De façon surprenante, le jeûne d’intervalle a augmenté les triglycérides à jeun du matin de 57 mg/dl (p = 0,0007). c’est probablement un signe de lipolyse accrue, qui est plus fréquente pendant le jeûne. L’influence sur les valeurs du cholestérol n’a pas pu être déterminée, ni sur les valeurs du glucose. La mesure des marqueurs d’inflammation que sont la protéine C-réactive (CRP), l’interleukine-6 et le cortisol n’a pas non plus montré de différence. Seul le 8-isoprostane, un marqueur du stress oxydatif, était inférieur à celui du groupe témoin (p = 0,05).

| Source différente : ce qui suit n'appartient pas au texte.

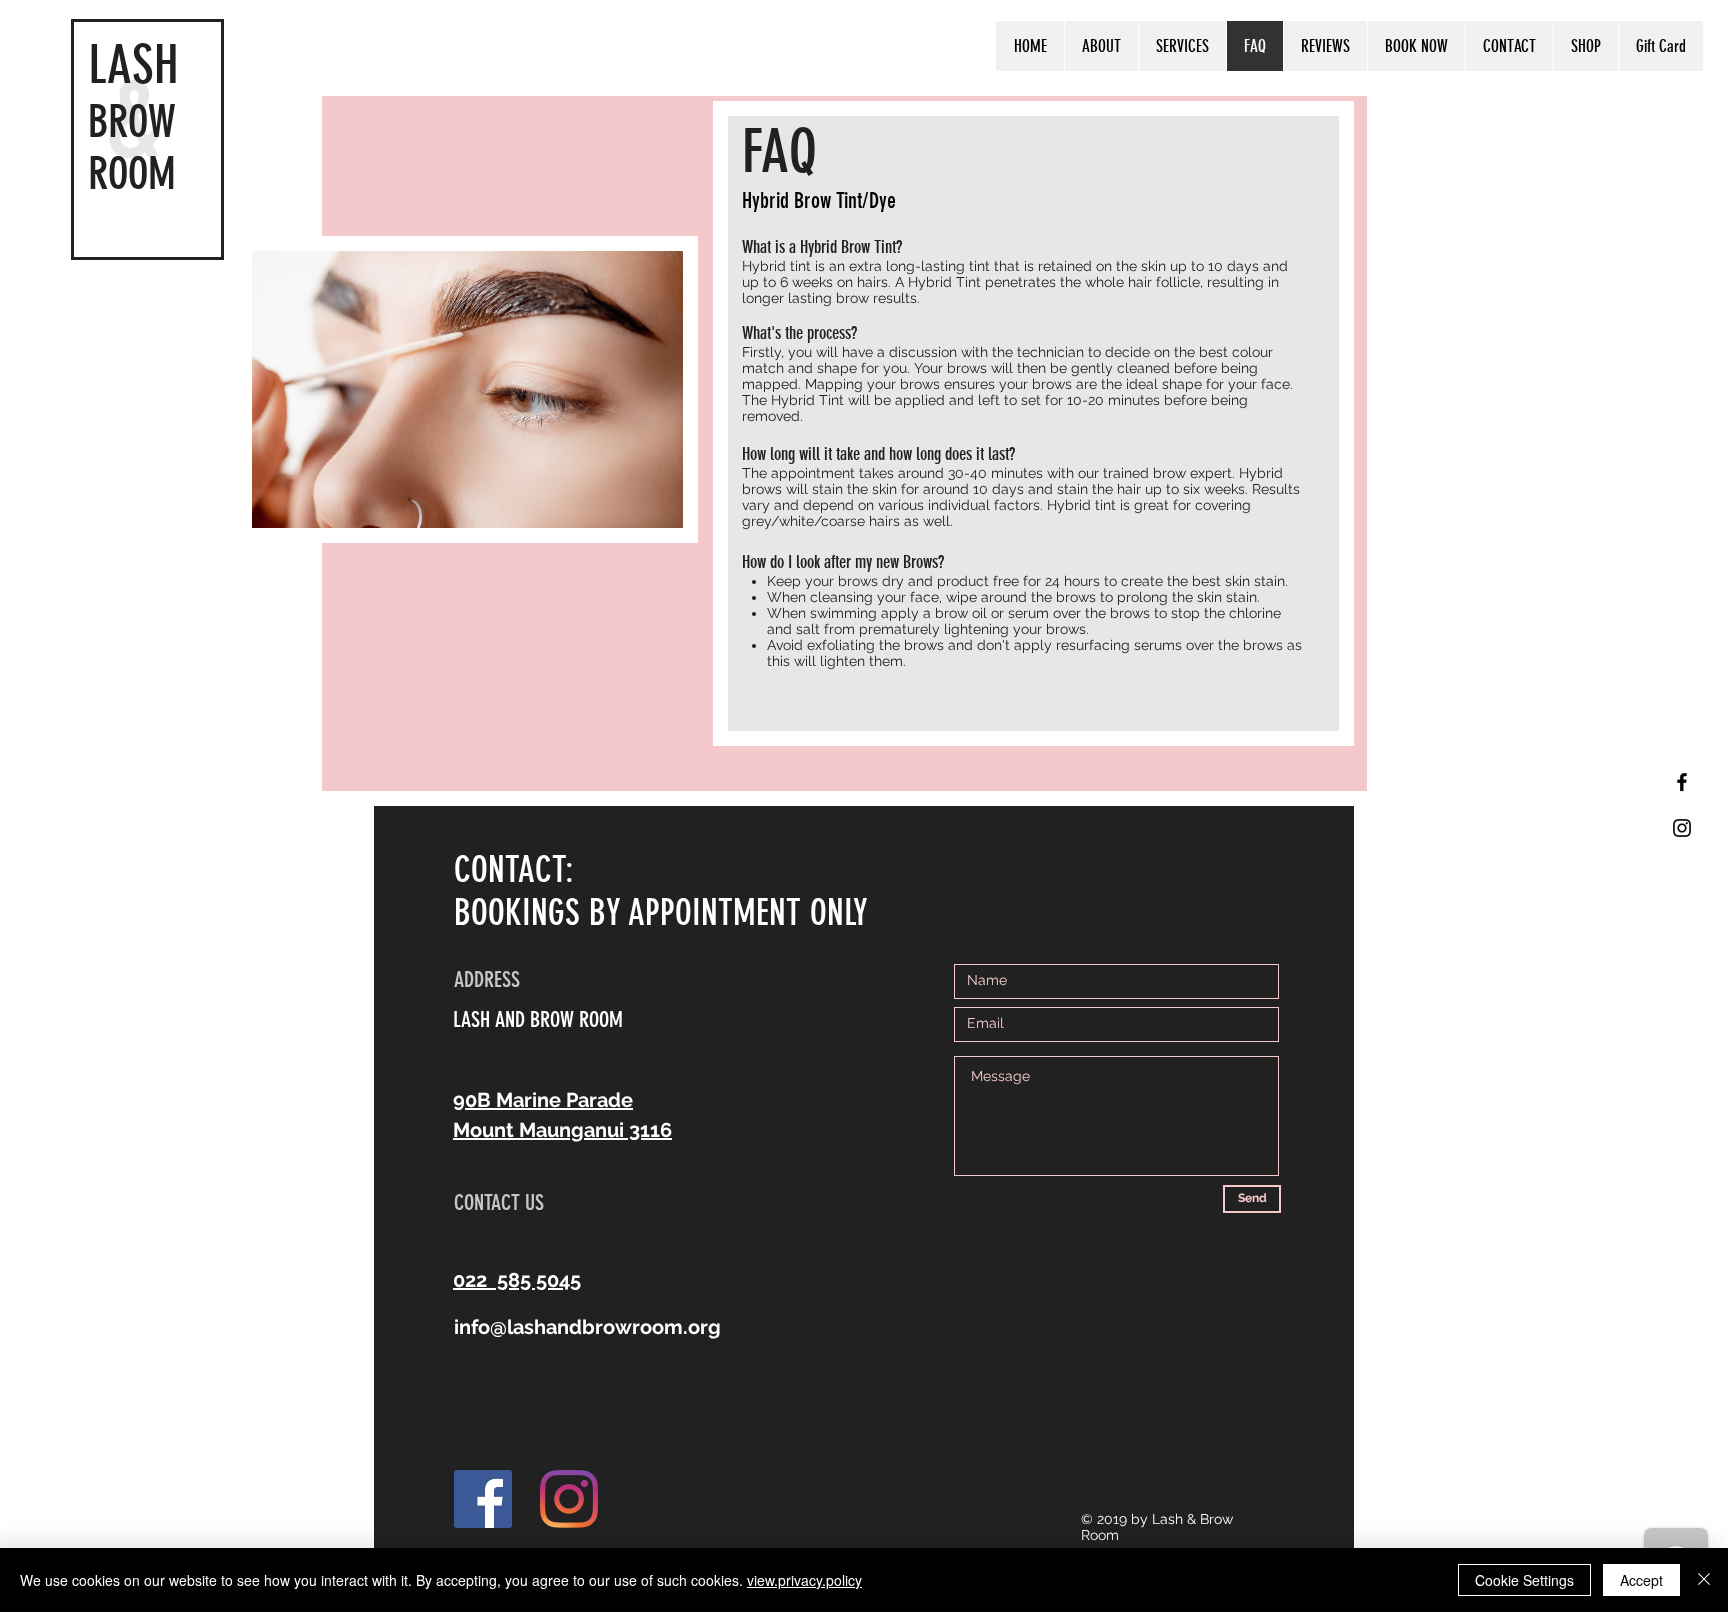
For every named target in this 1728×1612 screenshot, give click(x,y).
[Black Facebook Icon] (1682, 782)
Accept (1641, 1580)
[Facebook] (483, 1499)
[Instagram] (569, 1499)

Les participants à l’étude ont également été interrogés sur leur appétit à la fin de chaque phase de l’étude. Sans surprise, les sujets se sentaient plus “rassasiés” pendant le jeûne d’intervalle du soir et avaient moins besoin d’un nouveau repas (p

Une étude intéressante avec des points faibles

Les données de l’étude montrent pour la première fois que le jeûne d’intervalle peut entraîner une baisse de la tension artérielle et une amélioration de la réponse insulinique, indépendamment de la perte de poids. Cette nouvelle est importante car de nombreux patients à haut risque pourraient ainsi maîtriser leur hypertension ou leur prédiabète – et ce, sans régime alimentaire strictement réduit en calories ni médicaments supplémentaires.

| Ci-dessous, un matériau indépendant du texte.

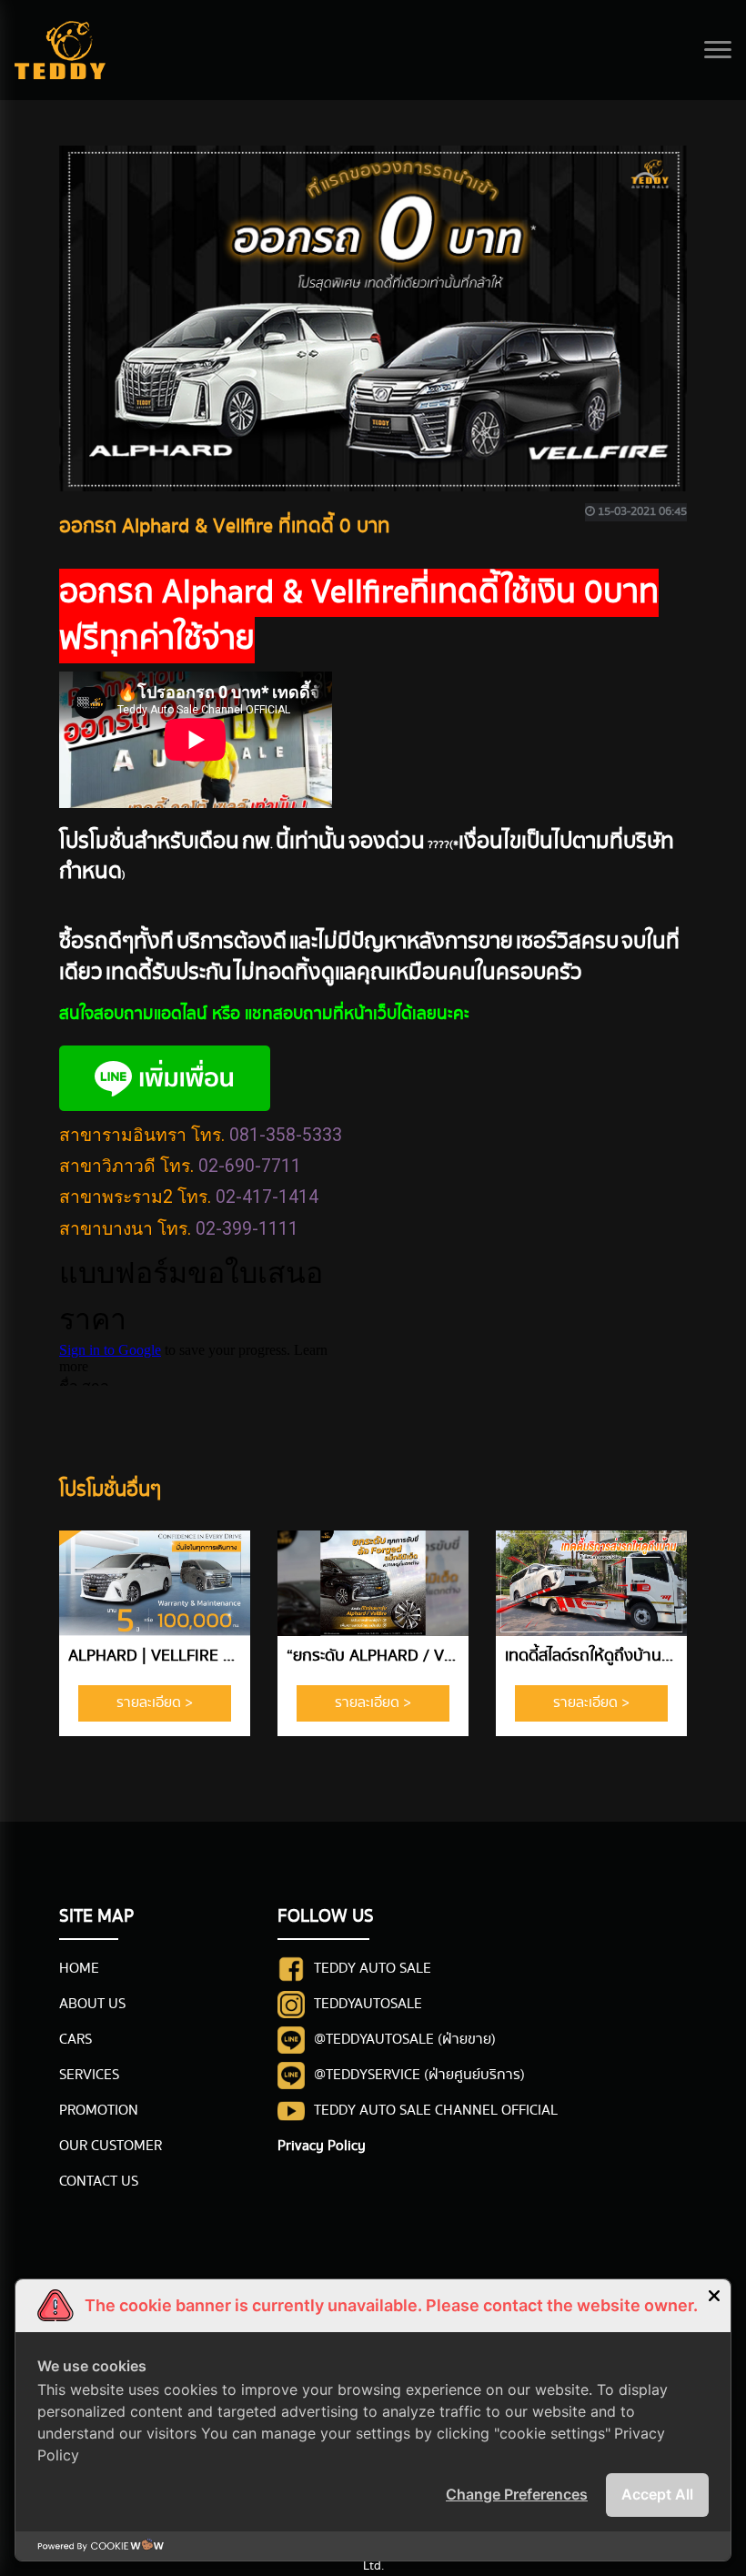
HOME (79, 1968)
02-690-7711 (249, 1166)
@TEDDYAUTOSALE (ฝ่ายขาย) (405, 2039)
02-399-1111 (247, 1228)
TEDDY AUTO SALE (372, 1968)
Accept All (657, 2494)
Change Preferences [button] (517, 2494)
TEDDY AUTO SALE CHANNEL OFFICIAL (436, 2110)
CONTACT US (98, 2181)
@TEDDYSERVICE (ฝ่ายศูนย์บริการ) (419, 2075)
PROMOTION (98, 2110)
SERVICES (89, 2075)
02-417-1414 (267, 1197)
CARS (75, 2039)
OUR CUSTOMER (110, 2146)
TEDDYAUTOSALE (368, 2004)
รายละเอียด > (154, 1702)
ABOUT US (92, 2004)
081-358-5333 (285, 1135)
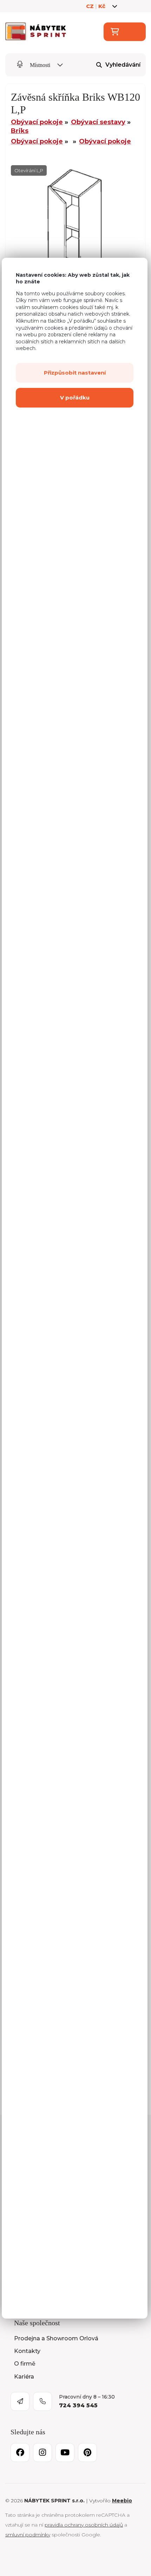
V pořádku (75, 397)
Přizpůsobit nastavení (75, 372)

Mais l’étude doit également être considérée de manière critique. Avec 8 participants, le nombre de personnes testées est très faible, et seuls les hommes atteints de pré-diabète ont été examinés. Les résultats ne peuvent donc être transférés à l’ensemble de la population que dans une mesure limitée. La pression artérielle n’était mesurée qu’une fois par matin – une mesure de la pression artérielle sur 24 heures aurait pu donner un résultat plus significatif. Les échantillons de sang pour les tests d’insuline n’ont également été prélevés que le matin et n’ont donc pas pris en compte les différentes périodes de jeûne des deux phases de l’étude. Les chercheurs auraient pu éviter ce problème avec une mesure continue de l’insuline. Avant de pouvoir tirer des conclusions claires quant à l’efficacité et à la sécurité de cette forme de chanfreinage d’intervalle, d’autres études avec un plus grand nombre de participants devraient suivre.